In the movie Annie Hall neurotic comedian Alvie Singer (Woody Allen) says, “I don’t want to move to a city where the only cultural advantage is being able to make a right turn on a red light.”
You can’t stop progress. California’s newest “cultural advantage” is charging shoppers 10 cents if they want a bag for their groceries. (For some reason they have not yet applied the tax to newspapers, which take up way more space in landfills.) California has also broken new ground in the realm of corporate synergies with a retail space in Pacific Heights that combines a Starbucks and a Wells Fargo Bank; you can get a loan and spend it all on a La Boulange Reduced-fat Pumpkin Cream Cheese Loaf Cake and a Caramel Mochiata no Whip Mocha with an Extra Shot. (I hope the Wells-Starbucks combo succeeds; I own both stocks.)
Here’s another California cultural advantage: The way-too-numerous homeless people in San Francisco do not content themselves with a couple of bags of belongings, as on the East Coast. No no no. They have one or two laundry hampers filled with belongings, sometimes with a couple of dogs perched on top. They sleep in the parks and wander up and down San Francisco’s splendid waterfront embankment, unmolested.

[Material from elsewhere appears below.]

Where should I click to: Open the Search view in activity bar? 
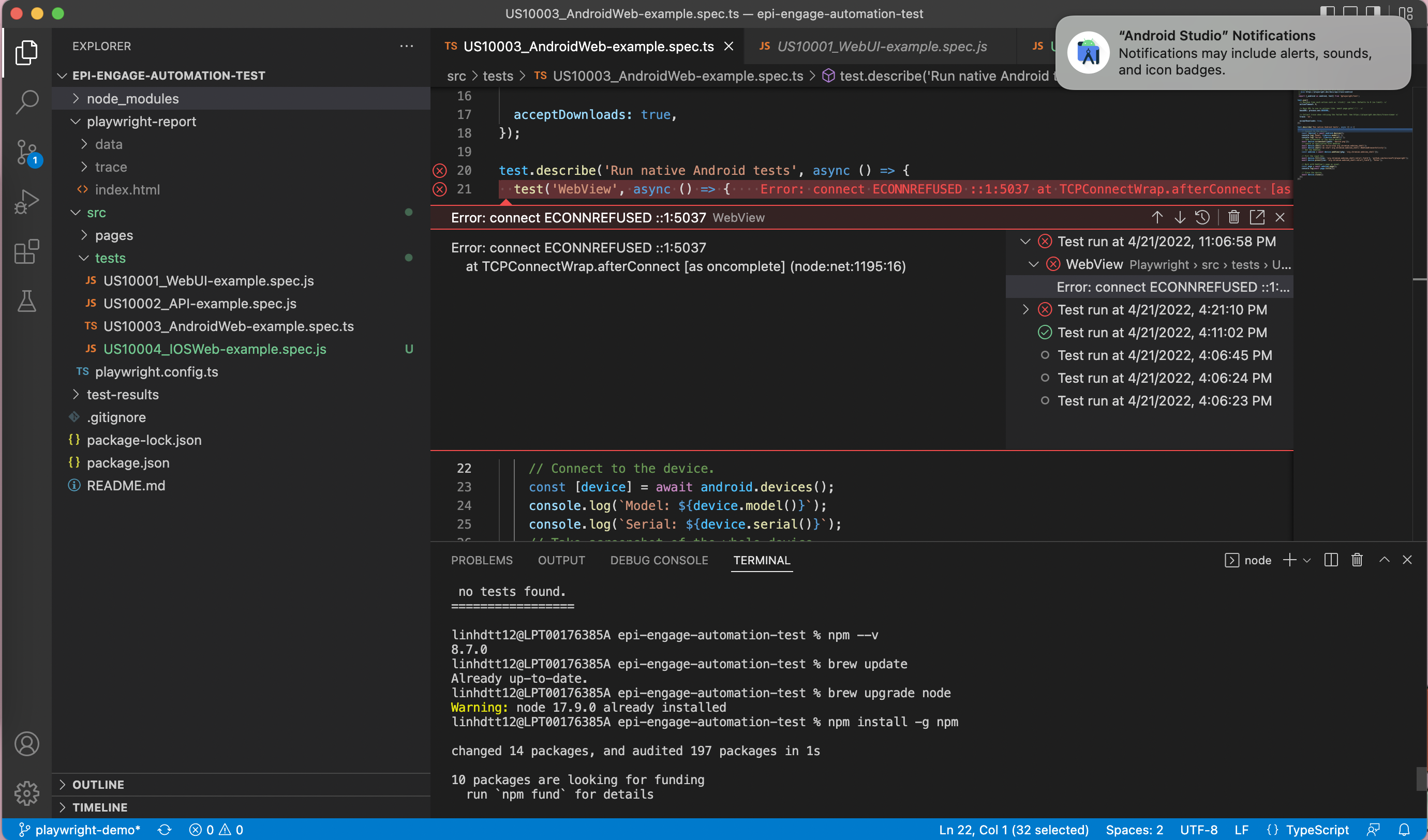point(26,102)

How progressive is that!
Moving from the waterfront to the regulatory front, California Proposition 65 requires restaurants to prominently post this sign:
Warning: Detectable Amounts of Chemicals Known To The State Of California To Cause Cancer, Birth Defects Or other Reproductive Harm May be Found In And Around This Facility
In other words, “Caution, Salt Is Served Here.” I am looking forward to the Proposition requiring signs to be posted in all government offices and polling places stating:
Warning: Over-regulation and High Taxes in the State of California Are Known to Retard Economic Growth, Increase Poverty, and Cause Out-migration to States With Less Insane Regulatory Environments.

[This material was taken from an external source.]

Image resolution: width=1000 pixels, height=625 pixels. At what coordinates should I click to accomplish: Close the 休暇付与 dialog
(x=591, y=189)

But despite all that, California is a nice place to visit. Perfect weather, excellent restaurants, and plenty of beautiful people running up and down The Embarcaderro on San Francisco’s waterfront. We spent a couple of nights in Pacifica, an agreeably tacky beach town about twenty miles south of San Francisco. Back in the 1950s, the Best Western chain snagged a great location right on a beautiful beach frequented by surfers. The location is so great, they haven’t needed to make a single improvement to the hotel since 1955. What I liked the most was that I could leave my hotel room and, without crossing a four-lane highway (unusual in California), take a short hike up a steep hill overlooking the crashing waves of the Pacific. Maybe next time I’ll wear hiking boots, rather than loafers, and get to the top of the hill.

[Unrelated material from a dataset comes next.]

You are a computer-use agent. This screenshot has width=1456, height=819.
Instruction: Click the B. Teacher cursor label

San Francisco is a bit like Boston, but with steeper hills, better weather and way more immigrants. The Mission District is a large and lively low-income Hispanic neighborhood with dozens of fruit markets and taquerias. They serve food that is fresh, simple and tasty—I am still wondering why you can’t find comparable Mexican food in New York. China Town, hard by the financial district, has the usual complement of restaurants, travel agencies, and dry cleaners, but also quite a few establishments offering exotic new-age therapies, such as a place called Spirit Acupuncture Holistic Health, which treats back pain, stress, anxiety, migraine headaches and infertility.